- [Problem to solve] For each statement, answer yes or no on whether it agrees with the passage on contemplation and action below, and quote the words from the passage that decide it: 1. St. Teresa established at least 13 foundations throughout Spain. 2. St. Thérèse became a missionary nun in Vietnam. 3. In the seventh dwelling places, action and contemplation are at odds.

- [Source document]
········
Fr. Kiernan Kavanaugh

In the seventh dwelling places of The Interior Castle, Martha and Mary join hands together. Action flows into contemplation and contemplation pours over into action. The two are not at odds, the troublesome disassociation ends, "the cavalry at the sight of the waters descended" (Spiritual Canticle 40:5). God is found present, though ever hidden, in all of life's activities and events. And the little streams of memories and plans about our past and future all flow easily into God. The spiritual marriage "is like what we have when a little stream enters the sea, there is no means of separating the two" (Interior Castle 7.2.4)

When we look at the life of St. Teresa of Avila, we can readily see that contemplation cannot help but to flow over into action. St. Teresa established at least 13 foundations throughout Spain. She ran almost every convent she lived in, and she produced a remarkable volume of spiritual guidance and letters. This spilling over into action is not always transparent. In the case of the cloistered, the action is hidden, but very real. For example, St. Thérèse desperately wanted to become a missionary nun in Vietnam. Given her health and other considerations, this was not a possibility, but it did not stop the longing. Indeed, so great was her yearning that it was recognized in elevating her to Patroness of the Missions.
········
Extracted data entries
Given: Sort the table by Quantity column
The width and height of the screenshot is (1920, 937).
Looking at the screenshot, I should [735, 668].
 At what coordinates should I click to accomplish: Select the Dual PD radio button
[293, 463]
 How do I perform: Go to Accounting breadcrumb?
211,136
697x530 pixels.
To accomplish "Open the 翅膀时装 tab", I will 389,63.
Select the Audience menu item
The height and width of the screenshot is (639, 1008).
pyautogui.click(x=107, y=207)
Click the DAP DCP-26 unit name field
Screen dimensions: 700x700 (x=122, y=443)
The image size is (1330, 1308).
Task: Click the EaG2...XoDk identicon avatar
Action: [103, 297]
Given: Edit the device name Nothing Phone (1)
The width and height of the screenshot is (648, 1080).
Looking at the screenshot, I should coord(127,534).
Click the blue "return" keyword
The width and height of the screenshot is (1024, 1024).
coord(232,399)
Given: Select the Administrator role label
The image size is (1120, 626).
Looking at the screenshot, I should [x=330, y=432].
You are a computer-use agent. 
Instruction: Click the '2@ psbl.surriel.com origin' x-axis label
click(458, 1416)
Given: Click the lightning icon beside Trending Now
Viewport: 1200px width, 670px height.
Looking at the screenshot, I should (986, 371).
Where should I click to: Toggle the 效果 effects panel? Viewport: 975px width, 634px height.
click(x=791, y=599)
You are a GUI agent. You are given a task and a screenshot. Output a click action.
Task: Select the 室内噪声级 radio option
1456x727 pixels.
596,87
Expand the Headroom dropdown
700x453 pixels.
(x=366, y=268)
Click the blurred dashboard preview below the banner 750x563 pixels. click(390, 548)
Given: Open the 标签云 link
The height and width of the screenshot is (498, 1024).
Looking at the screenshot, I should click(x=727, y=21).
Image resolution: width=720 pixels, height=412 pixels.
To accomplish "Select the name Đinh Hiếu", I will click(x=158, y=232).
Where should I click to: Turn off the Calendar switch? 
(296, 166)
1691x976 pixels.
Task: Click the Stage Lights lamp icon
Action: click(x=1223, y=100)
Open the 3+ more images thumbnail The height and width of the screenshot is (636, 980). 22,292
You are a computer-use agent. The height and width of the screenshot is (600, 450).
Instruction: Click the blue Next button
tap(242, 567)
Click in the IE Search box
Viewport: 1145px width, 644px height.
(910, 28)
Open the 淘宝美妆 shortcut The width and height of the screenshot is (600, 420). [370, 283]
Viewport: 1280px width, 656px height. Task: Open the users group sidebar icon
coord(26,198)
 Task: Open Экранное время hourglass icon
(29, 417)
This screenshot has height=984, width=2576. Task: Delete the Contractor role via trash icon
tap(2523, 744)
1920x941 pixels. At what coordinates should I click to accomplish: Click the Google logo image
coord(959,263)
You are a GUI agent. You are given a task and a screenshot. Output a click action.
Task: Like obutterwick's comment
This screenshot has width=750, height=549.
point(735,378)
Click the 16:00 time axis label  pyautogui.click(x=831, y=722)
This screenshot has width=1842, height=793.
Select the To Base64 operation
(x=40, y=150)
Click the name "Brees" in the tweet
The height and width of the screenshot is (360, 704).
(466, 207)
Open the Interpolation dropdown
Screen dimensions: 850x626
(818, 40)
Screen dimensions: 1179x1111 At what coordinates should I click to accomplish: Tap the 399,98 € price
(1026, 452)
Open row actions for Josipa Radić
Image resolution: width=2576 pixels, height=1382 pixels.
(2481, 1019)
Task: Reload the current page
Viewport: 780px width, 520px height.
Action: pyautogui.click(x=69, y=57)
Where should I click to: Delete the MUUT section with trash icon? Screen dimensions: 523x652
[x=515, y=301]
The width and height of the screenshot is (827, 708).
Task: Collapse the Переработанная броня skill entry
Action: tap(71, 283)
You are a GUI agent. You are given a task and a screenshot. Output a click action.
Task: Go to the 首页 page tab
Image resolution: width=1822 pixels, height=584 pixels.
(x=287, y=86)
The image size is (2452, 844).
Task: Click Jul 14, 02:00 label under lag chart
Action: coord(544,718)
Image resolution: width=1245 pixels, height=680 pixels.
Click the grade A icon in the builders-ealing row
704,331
········
- [Exercise response]
1. Yes: "St. Teresa established at least 13 foundations throughout Spain."
2. No: "this was not a possibility, but it did not stop the longing."
3. No: "The two are not at odds"